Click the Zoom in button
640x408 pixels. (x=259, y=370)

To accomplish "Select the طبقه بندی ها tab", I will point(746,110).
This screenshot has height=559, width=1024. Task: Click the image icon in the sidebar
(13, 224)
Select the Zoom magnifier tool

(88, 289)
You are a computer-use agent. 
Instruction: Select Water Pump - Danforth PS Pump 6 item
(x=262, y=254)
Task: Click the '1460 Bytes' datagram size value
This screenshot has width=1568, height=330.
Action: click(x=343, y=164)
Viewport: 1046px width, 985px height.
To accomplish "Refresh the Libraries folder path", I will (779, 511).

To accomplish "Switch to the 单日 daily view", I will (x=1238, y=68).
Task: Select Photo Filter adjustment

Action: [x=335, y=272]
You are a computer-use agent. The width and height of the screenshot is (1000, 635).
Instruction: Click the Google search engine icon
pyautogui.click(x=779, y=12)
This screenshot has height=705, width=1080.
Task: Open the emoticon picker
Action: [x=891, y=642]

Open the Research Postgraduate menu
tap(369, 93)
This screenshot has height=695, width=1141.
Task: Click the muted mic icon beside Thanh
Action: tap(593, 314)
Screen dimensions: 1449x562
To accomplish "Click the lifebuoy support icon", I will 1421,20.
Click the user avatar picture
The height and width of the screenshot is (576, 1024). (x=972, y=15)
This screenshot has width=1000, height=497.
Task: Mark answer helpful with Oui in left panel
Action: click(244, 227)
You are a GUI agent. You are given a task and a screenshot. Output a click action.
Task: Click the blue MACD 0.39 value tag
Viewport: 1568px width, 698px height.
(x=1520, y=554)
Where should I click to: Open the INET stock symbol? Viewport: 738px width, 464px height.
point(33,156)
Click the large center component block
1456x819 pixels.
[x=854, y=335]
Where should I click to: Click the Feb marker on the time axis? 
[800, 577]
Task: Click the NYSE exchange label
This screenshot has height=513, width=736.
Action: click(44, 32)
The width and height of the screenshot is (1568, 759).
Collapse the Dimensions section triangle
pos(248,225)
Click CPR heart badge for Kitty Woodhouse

⁂

EXERCISE BRIEF
Please return the whole listing, line for line, exactly.

SOLUTION TO THIS EXERCISE
Click the Zoom in button
640x408 pixels. (x=259, y=370)

To accomplish "Select the طبقه بندی ها tab", I will point(746,110).
This screenshot has height=559, width=1024. Task: Click the image icon in the sidebar
(13, 224)
Select the Zoom magnifier tool

(88, 289)
You are a computer-use agent. 
Instruction: Select Water Pump - Danforth PS Pump 6 item
(x=262, y=254)
Task: Click the '1460 Bytes' datagram size value
This screenshot has width=1568, height=330.
Action: click(x=343, y=164)
Viewport: 1046px width, 985px height.
To accomplish "Refresh the Libraries folder path", I will (779, 511).

To accomplish "Switch to the 单日 daily view", I will (x=1238, y=68).
Task: Select Photo Filter adjustment

Action: [x=335, y=272]
You are a computer-use agent. The width and height of the screenshot is (1000, 635).
Instruction: Click the Google search engine icon
pyautogui.click(x=779, y=12)
This screenshot has height=705, width=1080.
Task: Open the emoticon picker
Action: [x=891, y=642]

Open the Research Postgraduate menu
tap(369, 93)
This screenshot has height=695, width=1141.
Task: Click the muted mic icon beside Thanh
Action: tap(593, 314)
Screen dimensions: 1449x562
To accomplish "Click the lifebuoy support icon", I will 1421,20.
Click the user avatar picture
The height and width of the screenshot is (576, 1024). (x=972, y=15)
This screenshot has width=1000, height=497.
Task: Mark answer helpful with Oui in left panel
Action: click(244, 227)
You are a GUI agent. You are given a task and a screenshot. Output a click action.
Task: Click the blue MACD 0.39 value tag
Viewport: 1568px width, 698px height.
(x=1520, y=554)
Where should I click to: Open the INET stock symbol? Viewport: 738px width, 464px height.
point(33,156)
Click the large center component block
1456x819 pixels.
[x=854, y=335]
Where should I click to: Click the Feb marker on the time axis? 
[800, 577]
Task: Click the NYSE exchange label
This screenshot has height=513, width=736.
Action: click(44, 32)
The width and height of the screenshot is (1568, 759).
Collapse the Dimensions section triangle
pos(248,225)
Click CPR heart badge for Kitty Woodhouse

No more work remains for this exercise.